School offered VIP Legoland trip after pupil's model gig goes viral
PUBLISHED: 17:15 02 October 2019 | UPDATED: 17:15 02 October 2019
Schoolchildren are to be given a VIP tour of Legoland Windsor, after a student's model went viral on social media.
Nine-year-old Callum Boldero, a pupil at Howard Junior in King's Lynn, spent weeks modelling the stage where Robbie Williams performed an open-air concert in Hyde Park in the summer.
And after his mum tweeted a picture to the former Take That star, she was astonished to receive a reply saying: "Now that's genuinely epic - take a bow son."
Now, children from the school will be given VIP access to the theme park on October 14, where they will be told the story of the park and asked how it can be improved to help in education
School principal Greg Hill said the school was invited on the VIP tour after it was recognised by Legoland's education director Jamie Lawrence for its use of Lego in the classroom.
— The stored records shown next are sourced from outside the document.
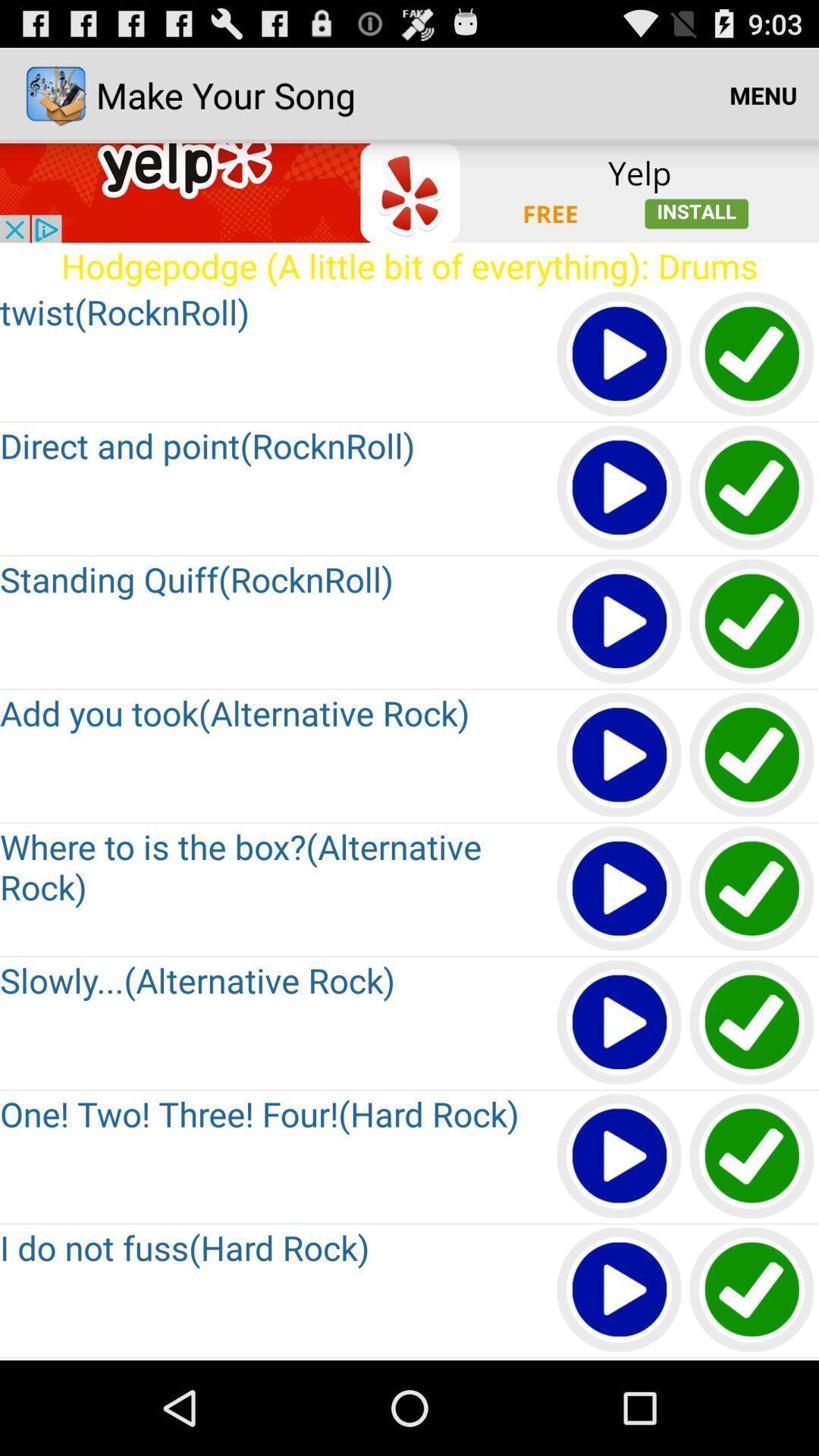 This screenshot has width=819, height=1456. Describe the element at coordinates (410, 192) in the screenshot. I see `advertisement` at that location.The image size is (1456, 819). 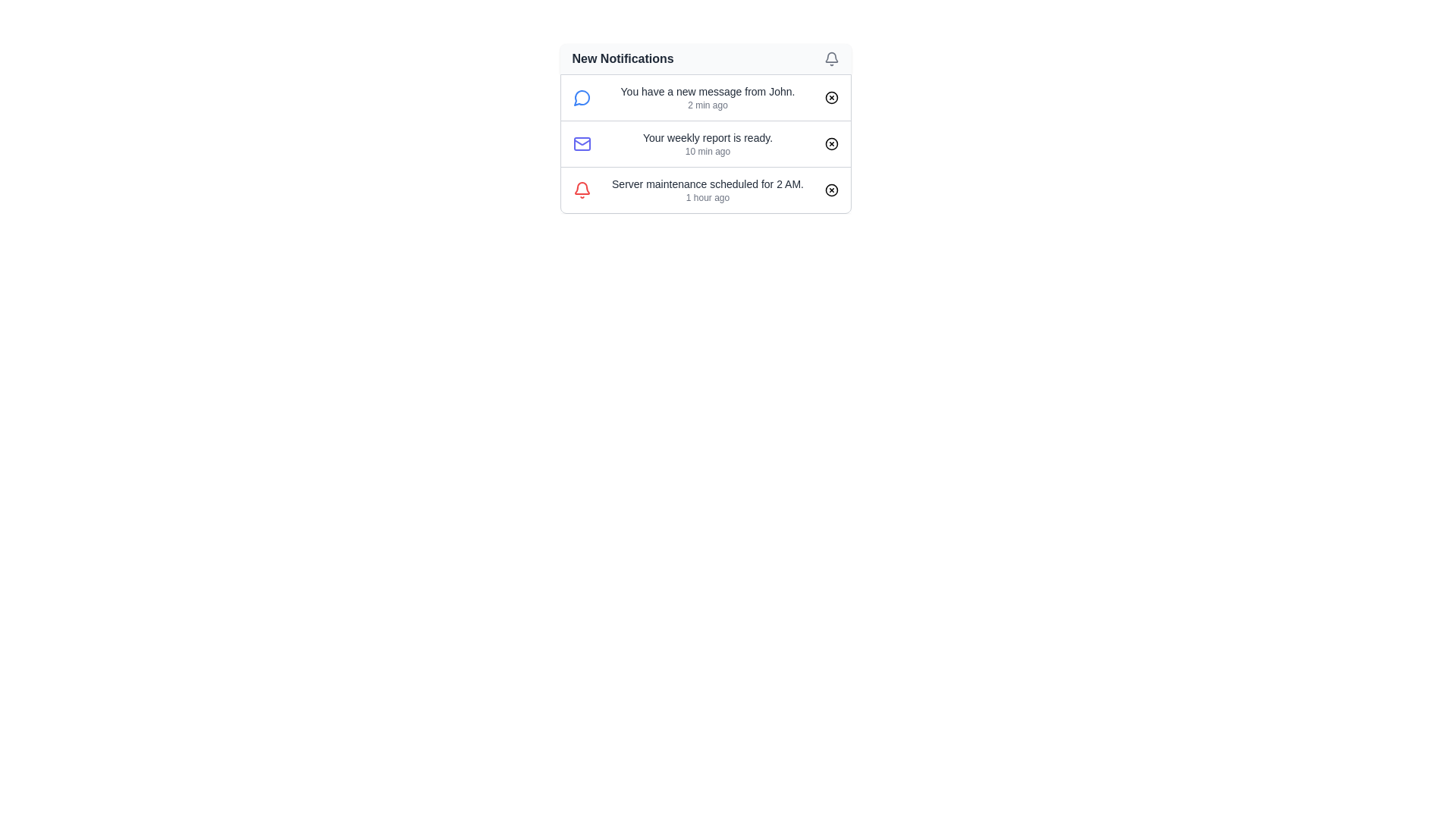 What do you see at coordinates (581, 143) in the screenshot?
I see `the small rectangular shape with rounded corners located within the mail icon in the second item of the notification list under 'New Notifications'` at bounding box center [581, 143].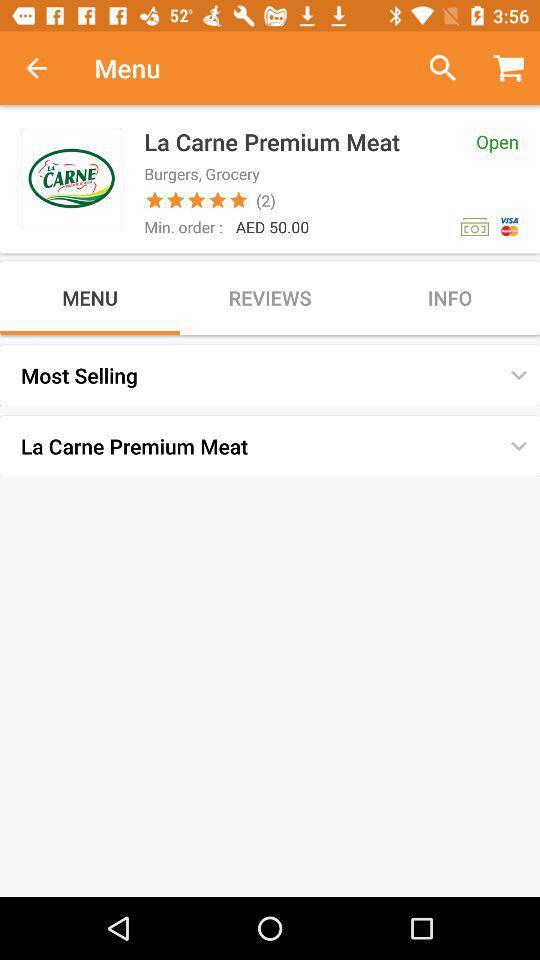 This screenshot has width=540, height=960. I want to click on the item next to menu, so click(434, 68).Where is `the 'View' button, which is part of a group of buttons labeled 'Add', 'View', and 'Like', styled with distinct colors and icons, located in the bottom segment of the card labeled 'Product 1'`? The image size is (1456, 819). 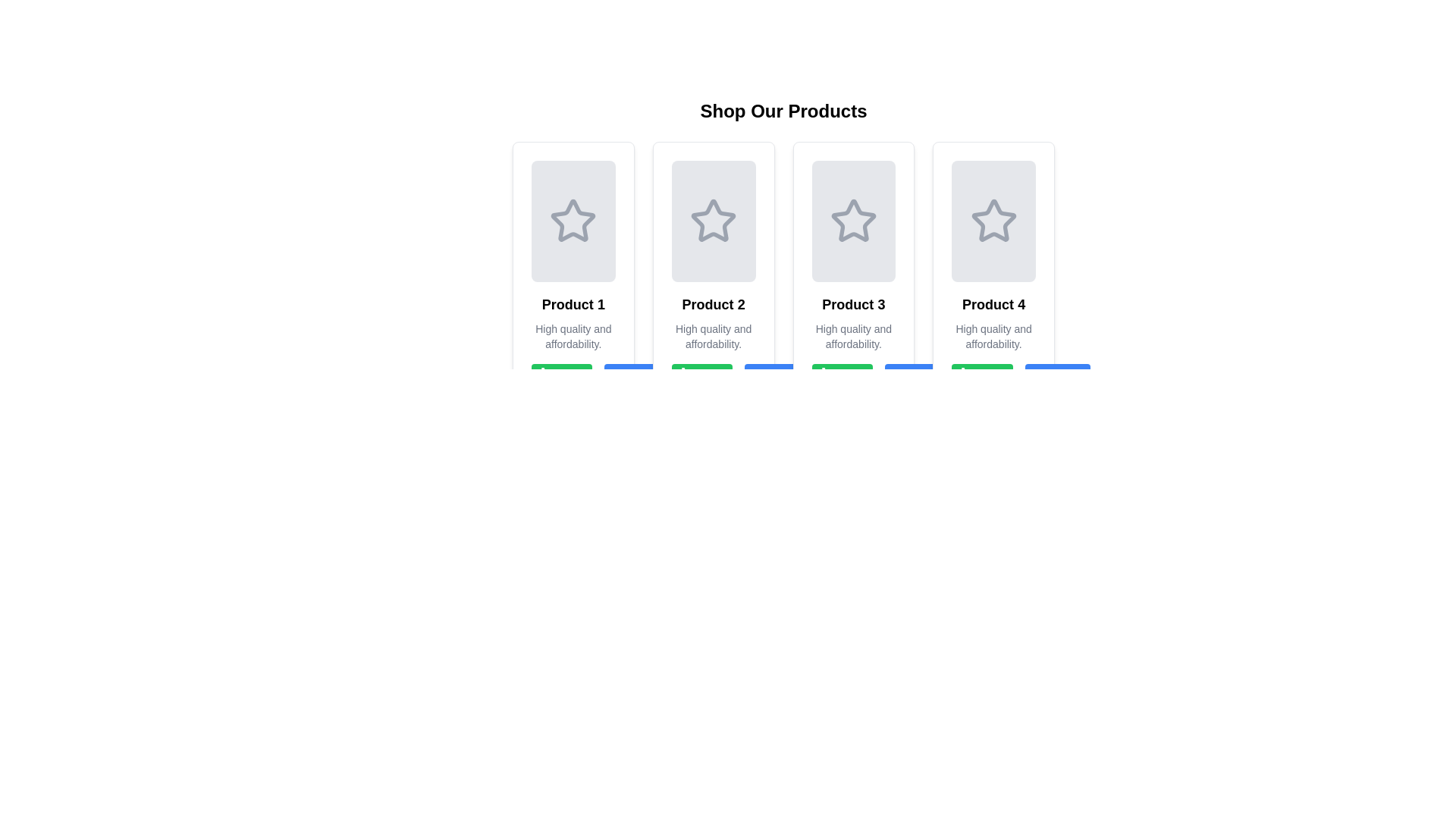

The Howard School has a 'Lego classroom' made from the building toy, the only one of its kind in Norfolk.
You may also want to watch:
Mr Hill said: "We were contacted by Legoland's director of education and he said 'you're an amazing school and I want to take you to Legoland', we're all so excited."
Mr Lawrence who said it was not just Callum's stunning model, but the way in which the school used the building toy for educational purposes which convinced him to invite the children to the theme park.
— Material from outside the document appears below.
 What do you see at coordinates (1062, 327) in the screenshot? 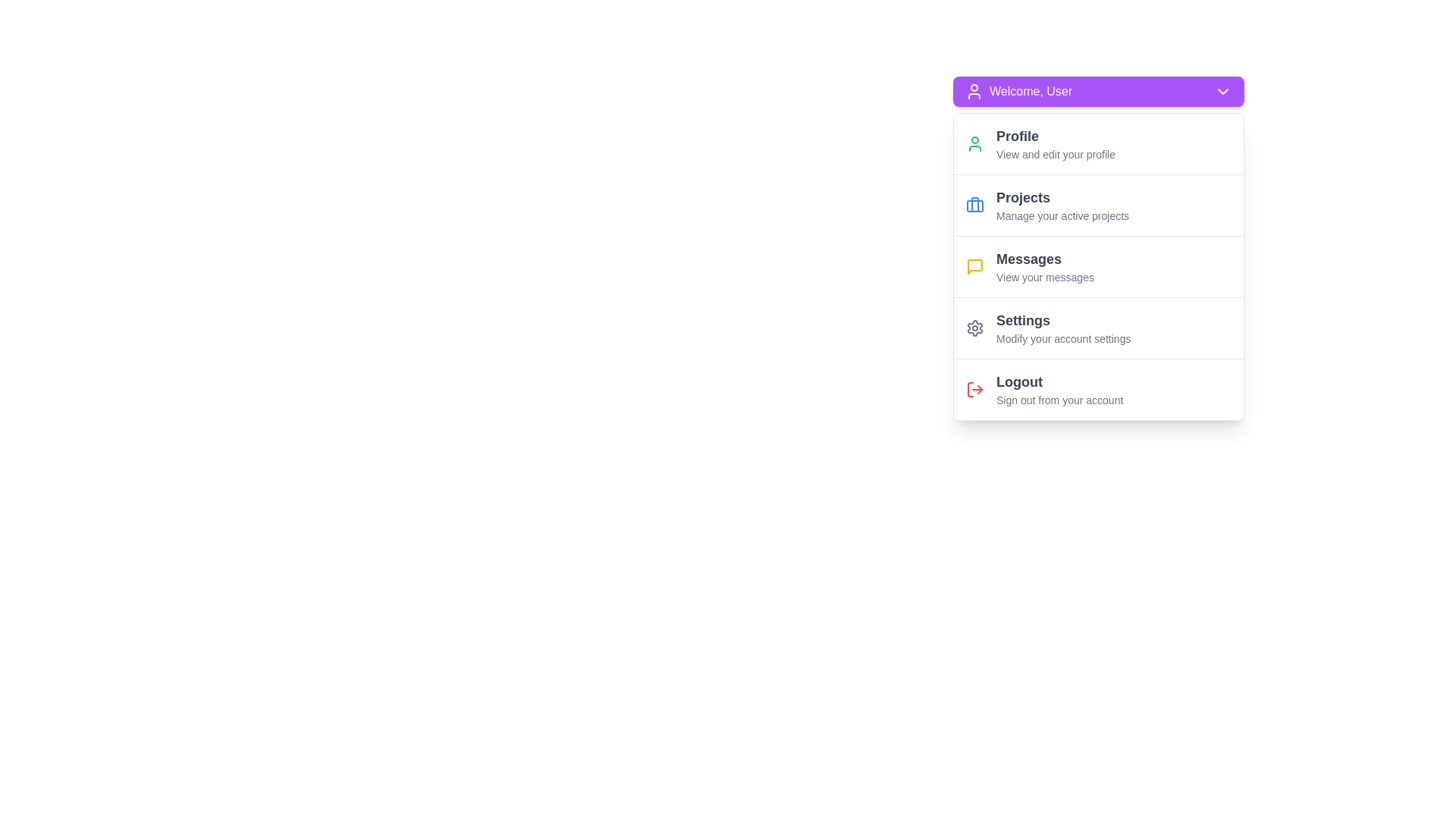
I see `the List item labeled 'Settings' which includes a bold header and a subtitle, positioned fourth in the dropdown menu` at bounding box center [1062, 327]. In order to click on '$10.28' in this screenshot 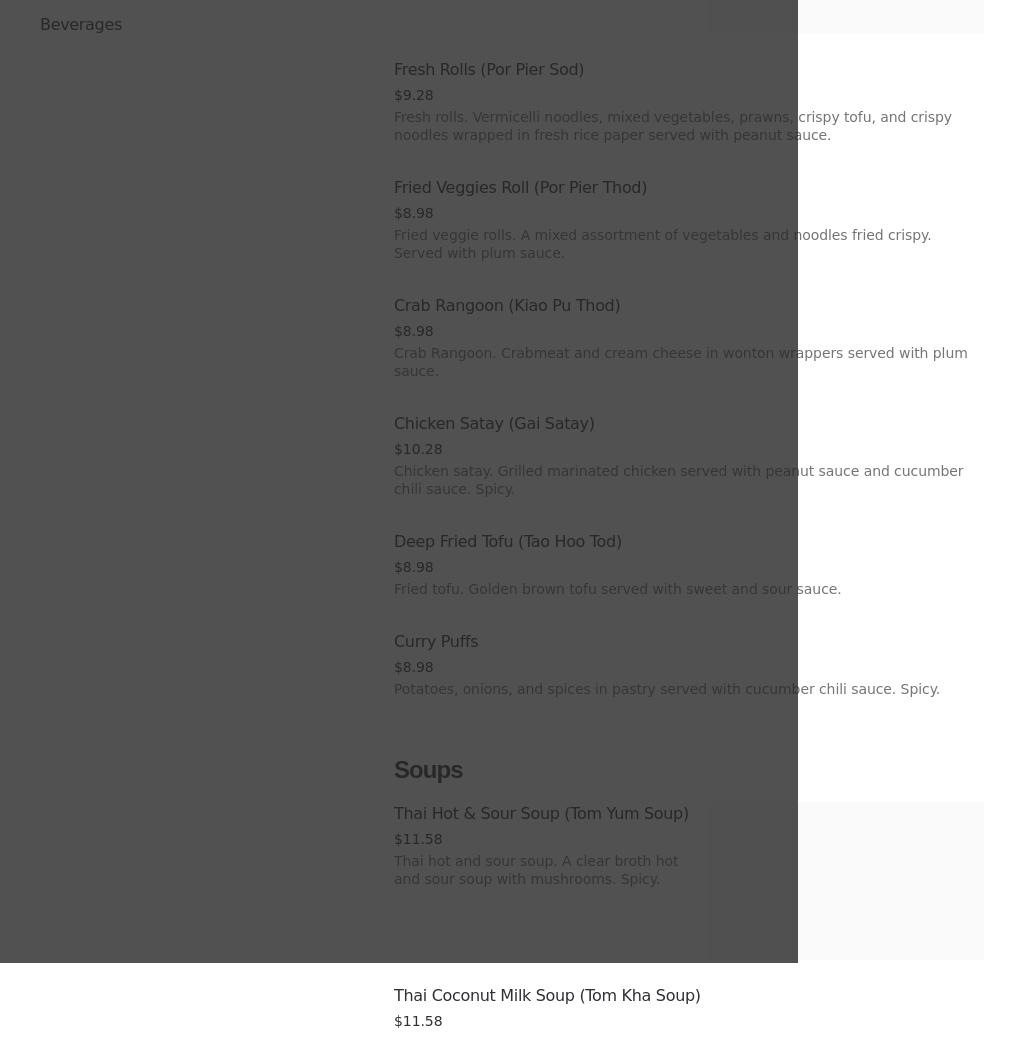, I will do `click(416, 448)`.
He said: "I saw them on Twitter and offered them an opportunity to visit and also asked to get an insight into how they use Lego in the class."
Callum said his model "took about a month to build" and said: "My mum loves Robbie, so does my dad, so we just decided we wanted to do a tribute to him."
The model includes Williams and his band on stage, backed by a video screen. There are lights and sound effects, with a crowd of around 100 tiny revellers. There are even portable toilets - one of which is in use.
Callum admitted he and dad Chris are very fond of building things out of the much-loved plastic bricks.
"We've built a big skyscraper that can touch the garage ceiling," he added. "It's about 8ft."